▸ PROBLEM
Could you output only the lines from the one containing "Task: Open the hamburger main menu" through the last line of the data, both included?

▸ MATERIAL TO PROCESS
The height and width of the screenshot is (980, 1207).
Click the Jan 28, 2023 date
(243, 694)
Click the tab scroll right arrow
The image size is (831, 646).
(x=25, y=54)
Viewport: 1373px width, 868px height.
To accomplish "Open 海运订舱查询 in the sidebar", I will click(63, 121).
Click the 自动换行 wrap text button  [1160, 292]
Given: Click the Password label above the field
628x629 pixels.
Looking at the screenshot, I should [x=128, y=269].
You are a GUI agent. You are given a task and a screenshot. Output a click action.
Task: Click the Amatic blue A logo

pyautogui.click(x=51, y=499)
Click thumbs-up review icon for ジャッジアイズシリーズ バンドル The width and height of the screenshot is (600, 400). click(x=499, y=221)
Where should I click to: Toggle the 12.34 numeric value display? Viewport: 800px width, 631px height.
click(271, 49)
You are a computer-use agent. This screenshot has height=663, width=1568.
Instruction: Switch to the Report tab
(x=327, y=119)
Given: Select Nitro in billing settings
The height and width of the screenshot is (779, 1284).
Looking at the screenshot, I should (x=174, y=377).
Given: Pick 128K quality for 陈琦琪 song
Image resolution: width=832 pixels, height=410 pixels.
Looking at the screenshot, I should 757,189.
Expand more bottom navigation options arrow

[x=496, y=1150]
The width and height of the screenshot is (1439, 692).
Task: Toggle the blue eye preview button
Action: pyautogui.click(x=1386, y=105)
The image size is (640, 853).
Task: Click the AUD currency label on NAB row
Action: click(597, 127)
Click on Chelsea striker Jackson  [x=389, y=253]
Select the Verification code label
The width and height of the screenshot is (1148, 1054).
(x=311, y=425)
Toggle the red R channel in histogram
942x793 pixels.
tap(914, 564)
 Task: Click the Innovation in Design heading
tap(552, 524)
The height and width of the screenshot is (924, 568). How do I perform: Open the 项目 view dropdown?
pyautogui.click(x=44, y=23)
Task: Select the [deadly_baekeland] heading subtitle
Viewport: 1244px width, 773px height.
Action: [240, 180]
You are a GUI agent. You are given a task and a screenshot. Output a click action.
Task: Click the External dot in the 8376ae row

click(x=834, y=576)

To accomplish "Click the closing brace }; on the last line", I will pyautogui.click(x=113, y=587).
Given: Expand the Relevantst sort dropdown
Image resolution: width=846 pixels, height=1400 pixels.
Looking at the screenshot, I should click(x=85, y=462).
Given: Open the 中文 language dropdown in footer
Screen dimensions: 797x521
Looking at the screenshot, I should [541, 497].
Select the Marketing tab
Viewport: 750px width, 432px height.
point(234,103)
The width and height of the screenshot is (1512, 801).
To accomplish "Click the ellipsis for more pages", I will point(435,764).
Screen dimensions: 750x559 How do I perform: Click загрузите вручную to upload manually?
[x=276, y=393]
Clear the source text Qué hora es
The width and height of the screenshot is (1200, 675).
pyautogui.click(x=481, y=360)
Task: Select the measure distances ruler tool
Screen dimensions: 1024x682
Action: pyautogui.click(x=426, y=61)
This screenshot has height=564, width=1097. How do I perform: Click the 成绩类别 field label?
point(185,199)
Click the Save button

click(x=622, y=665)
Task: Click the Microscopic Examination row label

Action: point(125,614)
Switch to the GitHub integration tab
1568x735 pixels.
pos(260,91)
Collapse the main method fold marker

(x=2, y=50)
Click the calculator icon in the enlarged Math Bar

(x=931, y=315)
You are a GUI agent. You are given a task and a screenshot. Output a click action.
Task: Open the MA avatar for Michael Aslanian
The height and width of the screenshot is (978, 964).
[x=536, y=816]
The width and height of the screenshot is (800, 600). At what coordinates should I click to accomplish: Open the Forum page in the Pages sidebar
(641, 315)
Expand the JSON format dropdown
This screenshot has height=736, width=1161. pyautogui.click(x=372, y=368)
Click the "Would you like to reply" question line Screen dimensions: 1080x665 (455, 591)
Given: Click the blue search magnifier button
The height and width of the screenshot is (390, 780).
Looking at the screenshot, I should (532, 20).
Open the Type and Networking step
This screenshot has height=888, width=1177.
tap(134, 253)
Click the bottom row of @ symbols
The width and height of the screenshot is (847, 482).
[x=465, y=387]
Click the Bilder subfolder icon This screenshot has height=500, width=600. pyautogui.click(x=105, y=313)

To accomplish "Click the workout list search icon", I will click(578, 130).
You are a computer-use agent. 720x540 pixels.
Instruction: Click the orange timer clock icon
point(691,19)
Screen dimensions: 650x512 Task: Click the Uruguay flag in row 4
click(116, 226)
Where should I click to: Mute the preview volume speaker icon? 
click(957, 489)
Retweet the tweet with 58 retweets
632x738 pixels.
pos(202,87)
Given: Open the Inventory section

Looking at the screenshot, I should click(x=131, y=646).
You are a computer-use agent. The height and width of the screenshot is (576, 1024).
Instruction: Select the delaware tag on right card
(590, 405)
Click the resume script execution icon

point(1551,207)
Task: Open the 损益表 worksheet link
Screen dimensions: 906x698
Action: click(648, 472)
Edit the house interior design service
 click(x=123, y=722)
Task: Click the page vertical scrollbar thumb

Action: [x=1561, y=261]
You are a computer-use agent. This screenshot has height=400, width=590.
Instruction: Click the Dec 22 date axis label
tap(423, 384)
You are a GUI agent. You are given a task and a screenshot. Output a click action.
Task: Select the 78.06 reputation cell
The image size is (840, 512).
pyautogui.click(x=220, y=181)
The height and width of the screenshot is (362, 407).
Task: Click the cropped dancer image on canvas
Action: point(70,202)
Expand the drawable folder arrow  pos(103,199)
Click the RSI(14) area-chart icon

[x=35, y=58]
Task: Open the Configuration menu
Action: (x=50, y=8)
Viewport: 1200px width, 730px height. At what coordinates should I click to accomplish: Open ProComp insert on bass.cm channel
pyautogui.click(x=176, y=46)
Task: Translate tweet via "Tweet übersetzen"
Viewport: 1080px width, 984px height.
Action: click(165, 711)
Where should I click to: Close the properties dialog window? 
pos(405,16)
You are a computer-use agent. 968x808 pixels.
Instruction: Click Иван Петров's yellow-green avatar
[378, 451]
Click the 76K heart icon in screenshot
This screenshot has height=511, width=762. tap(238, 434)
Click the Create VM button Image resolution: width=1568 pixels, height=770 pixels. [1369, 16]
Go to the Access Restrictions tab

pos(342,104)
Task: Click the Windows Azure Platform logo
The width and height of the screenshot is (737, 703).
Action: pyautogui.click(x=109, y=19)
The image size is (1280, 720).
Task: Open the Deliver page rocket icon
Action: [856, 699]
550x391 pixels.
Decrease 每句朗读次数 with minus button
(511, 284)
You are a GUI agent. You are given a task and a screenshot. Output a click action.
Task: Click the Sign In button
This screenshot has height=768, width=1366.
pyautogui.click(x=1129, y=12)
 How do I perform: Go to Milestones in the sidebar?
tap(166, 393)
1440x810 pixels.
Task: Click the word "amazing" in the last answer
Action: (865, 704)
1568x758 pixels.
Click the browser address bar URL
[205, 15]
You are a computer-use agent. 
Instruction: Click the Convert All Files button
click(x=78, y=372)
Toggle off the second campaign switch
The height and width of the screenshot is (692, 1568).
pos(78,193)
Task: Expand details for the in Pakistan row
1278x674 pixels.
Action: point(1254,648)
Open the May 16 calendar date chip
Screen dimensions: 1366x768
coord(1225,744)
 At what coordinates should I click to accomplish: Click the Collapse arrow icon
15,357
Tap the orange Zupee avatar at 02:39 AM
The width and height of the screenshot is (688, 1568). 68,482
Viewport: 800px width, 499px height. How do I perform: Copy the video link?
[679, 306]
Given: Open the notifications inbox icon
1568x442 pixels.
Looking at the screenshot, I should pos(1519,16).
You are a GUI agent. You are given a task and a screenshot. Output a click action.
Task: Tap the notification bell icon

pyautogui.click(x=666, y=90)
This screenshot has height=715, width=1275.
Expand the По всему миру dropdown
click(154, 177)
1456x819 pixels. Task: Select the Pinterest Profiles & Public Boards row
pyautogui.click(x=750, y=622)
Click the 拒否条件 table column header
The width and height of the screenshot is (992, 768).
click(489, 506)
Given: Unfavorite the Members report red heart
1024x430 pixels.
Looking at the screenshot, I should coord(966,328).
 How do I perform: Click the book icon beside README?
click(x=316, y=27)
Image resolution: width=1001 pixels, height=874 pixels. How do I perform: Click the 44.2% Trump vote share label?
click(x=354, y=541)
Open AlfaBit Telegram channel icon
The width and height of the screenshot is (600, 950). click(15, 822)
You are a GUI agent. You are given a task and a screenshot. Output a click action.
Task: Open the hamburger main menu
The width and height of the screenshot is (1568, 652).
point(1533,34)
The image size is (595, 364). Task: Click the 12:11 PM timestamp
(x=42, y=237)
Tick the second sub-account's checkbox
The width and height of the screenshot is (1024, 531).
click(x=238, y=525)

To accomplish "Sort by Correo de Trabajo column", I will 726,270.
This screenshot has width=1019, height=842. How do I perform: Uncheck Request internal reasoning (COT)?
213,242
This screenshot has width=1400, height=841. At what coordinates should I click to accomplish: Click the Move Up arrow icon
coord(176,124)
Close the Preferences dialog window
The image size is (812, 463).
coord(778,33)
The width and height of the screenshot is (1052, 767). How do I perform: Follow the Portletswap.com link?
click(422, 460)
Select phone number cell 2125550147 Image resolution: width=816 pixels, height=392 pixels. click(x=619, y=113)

▸ SOLUTION
Task: Open the hamburger main menu
The width and height of the screenshot is (1568, 652).
point(1533,34)
The image size is (595, 364). Task: Click the 12:11 PM timestamp
(x=42, y=237)
Tick the second sub-account's checkbox
The width and height of the screenshot is (1024, 531).
click(x=238, y=525)

To accomplish "Sort by Correo de Trabajo column", I will 726,270.
This screenshot has width=1019, height=842. How do I perform: Uncheck Request internal reasoning (COT)?
213,242
This screenshot has width=1400, height=841. At what coordinates should I click to accomplish: Click the Move Up arrow icon
coord(176,124)
Close the Preferences dialog window
The image size is (812, 463).
coord(778,33)
The width and height of the screenshot is (1052, 767). How do I perform: Follow the Portletswap.com link?
click(422, 460)
Select phone number cell 2125550147 Image resolution: width=816 pixels, height=392 pixels. click(x=619, y=113)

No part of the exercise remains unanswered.